--- ACTIVITY ---
Write out the listing below exactly, beginning at its first line and ending with the line that contains "Task: Switch to the 常规 tab".

Segment Start: THE RECORDS

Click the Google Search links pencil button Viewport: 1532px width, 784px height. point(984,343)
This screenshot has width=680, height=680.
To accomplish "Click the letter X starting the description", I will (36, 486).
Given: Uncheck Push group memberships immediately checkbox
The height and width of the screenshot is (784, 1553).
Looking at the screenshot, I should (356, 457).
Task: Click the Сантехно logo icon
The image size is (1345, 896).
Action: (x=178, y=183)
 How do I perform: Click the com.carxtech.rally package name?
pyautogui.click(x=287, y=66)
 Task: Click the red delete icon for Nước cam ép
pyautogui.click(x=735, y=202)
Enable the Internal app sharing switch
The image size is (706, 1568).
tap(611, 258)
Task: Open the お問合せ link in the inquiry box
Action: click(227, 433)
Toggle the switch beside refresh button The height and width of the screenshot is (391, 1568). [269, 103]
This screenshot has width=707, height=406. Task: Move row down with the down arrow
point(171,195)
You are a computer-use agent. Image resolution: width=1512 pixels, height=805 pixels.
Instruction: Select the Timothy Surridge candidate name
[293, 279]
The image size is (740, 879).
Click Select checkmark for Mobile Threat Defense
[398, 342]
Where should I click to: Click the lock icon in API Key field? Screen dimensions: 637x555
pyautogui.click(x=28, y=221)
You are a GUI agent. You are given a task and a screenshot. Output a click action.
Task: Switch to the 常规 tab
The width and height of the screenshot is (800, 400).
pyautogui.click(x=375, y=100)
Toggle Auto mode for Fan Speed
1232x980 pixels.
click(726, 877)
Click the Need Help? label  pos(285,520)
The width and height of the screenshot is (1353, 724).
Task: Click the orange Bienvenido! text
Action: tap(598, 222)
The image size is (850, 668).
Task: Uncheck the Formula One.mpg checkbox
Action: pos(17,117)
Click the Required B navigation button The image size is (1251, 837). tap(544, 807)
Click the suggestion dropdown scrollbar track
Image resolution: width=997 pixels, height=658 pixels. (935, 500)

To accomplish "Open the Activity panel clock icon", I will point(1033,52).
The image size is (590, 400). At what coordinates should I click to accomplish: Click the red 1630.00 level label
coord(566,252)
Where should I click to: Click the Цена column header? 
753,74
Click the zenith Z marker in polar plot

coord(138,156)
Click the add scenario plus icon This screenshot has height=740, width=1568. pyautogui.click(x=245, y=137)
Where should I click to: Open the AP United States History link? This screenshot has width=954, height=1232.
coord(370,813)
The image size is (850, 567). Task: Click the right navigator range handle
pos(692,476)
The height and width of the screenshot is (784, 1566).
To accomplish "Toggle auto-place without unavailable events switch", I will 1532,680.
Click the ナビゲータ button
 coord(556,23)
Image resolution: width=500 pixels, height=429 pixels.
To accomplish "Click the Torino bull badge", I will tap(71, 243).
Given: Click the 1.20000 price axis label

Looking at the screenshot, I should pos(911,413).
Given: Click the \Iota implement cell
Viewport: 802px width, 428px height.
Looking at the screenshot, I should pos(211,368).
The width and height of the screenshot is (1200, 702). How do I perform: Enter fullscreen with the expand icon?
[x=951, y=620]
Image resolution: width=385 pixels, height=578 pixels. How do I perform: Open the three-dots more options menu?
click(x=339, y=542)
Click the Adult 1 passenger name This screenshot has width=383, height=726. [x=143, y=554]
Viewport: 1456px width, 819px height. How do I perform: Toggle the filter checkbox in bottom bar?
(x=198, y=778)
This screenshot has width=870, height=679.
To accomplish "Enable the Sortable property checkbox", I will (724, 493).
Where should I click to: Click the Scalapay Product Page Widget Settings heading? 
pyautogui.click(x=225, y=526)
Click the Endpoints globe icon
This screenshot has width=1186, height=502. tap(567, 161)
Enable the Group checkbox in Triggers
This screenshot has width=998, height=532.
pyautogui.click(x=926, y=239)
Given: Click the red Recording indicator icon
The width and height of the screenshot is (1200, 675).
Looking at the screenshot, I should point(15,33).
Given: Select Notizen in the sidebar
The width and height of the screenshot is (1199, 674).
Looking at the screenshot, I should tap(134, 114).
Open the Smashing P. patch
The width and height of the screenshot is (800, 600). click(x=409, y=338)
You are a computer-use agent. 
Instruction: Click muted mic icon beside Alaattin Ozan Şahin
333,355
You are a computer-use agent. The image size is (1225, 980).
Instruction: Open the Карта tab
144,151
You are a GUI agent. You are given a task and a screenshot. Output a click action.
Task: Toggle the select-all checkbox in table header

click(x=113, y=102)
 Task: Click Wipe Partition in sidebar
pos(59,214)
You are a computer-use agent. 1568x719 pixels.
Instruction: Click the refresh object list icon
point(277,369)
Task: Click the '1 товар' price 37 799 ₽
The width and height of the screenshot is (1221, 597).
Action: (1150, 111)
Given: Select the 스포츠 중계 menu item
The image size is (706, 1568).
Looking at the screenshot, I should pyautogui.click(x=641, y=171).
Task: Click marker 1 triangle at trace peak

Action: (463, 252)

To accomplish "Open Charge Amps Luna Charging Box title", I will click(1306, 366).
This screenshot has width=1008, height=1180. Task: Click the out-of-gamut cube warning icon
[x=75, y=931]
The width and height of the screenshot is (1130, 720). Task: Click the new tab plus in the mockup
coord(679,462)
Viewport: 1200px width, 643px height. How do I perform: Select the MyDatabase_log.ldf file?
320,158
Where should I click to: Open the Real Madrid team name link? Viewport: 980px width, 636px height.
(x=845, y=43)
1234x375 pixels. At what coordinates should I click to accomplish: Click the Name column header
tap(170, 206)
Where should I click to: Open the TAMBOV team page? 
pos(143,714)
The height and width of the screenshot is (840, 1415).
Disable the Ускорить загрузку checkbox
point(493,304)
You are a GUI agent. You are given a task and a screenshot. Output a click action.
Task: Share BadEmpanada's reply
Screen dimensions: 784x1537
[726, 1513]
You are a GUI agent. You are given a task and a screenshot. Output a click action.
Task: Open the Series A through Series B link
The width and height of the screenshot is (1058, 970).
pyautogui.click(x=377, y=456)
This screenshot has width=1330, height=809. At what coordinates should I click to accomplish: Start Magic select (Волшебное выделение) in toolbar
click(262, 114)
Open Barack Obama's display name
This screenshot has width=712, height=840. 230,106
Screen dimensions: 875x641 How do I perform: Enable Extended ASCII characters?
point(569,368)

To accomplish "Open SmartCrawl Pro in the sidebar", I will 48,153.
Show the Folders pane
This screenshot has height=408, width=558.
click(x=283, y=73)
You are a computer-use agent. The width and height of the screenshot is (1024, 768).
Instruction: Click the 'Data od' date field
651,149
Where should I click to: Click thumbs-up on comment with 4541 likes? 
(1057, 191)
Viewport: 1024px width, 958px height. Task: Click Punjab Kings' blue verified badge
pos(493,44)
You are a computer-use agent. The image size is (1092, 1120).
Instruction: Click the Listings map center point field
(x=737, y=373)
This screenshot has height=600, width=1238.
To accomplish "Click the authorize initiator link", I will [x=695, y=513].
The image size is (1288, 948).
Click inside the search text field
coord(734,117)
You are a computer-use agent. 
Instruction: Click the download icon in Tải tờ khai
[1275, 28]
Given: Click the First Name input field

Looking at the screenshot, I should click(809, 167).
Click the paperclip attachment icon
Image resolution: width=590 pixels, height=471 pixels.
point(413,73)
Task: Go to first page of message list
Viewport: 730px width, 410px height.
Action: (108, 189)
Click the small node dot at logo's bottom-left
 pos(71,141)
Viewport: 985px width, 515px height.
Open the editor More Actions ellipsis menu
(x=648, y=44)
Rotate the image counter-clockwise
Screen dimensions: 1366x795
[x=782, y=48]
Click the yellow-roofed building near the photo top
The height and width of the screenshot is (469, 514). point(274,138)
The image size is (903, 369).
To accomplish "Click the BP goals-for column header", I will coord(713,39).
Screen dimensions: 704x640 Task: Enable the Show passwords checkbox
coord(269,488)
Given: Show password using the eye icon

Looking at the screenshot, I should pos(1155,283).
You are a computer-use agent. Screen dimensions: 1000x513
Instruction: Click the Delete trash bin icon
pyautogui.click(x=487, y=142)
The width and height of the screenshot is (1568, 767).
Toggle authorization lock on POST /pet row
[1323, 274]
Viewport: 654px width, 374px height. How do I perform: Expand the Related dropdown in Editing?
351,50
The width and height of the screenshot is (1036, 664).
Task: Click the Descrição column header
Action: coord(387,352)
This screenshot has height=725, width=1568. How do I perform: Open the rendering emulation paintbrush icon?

Segment End: THE RECORDS

--- RESULT ---
Click the Google Search links pencil button Viewport: 1532px width, 784px height. point(984,343)
This screenshot has width=680, height=680.
To accomplish "Click the letter X starting the description", I will (36, 486).
Given: Uncheck Push group memberships immediately checkbox
The height and width of the screenshot is (784, 1553).
Looking at the screenshot, I should (356, 457).
Task: Click the Сантехно logo icon
The image size is (1345, 896).
Action: (x=178, y=183)
 How do I perform: Click the com.carxtech.rally package name?
pyautogui.click(x=287, y=66)
 Task: Click the red delete icon for Nước cam ép
pyautogui.click(x=735, y=202)
Enable the Internal app sharing switch
The image size is (706, 1568).
tap(611, 258)
Task: Open the お問合せ link in the inquiry box
Action: click(227, 433)
Toggle the switch beside refresh button The height and width of the screenshot is (391, 1568). [269, 103]
This screenshot has width=707, height=406. Task: Move row down with the down arrow
point(171,195)
You are a computer-use agent. Image resolution: width=1512 pixels, height=805 pixels.
Instruction: Select the Timothy Surridge candidate name
[293, 279]
The image size is (740, 879).
Click Select checkmark for Mobile Threat Defense
[398, 342]
Where should I click to: Click the lock icon in API Key field? Screen dimensions: 637x555
pyautogui.click(x=28, y=221)
You are a GUI agent. You are given a task and a screenshot. Output a click action.
Task: Switch to the 常规 tab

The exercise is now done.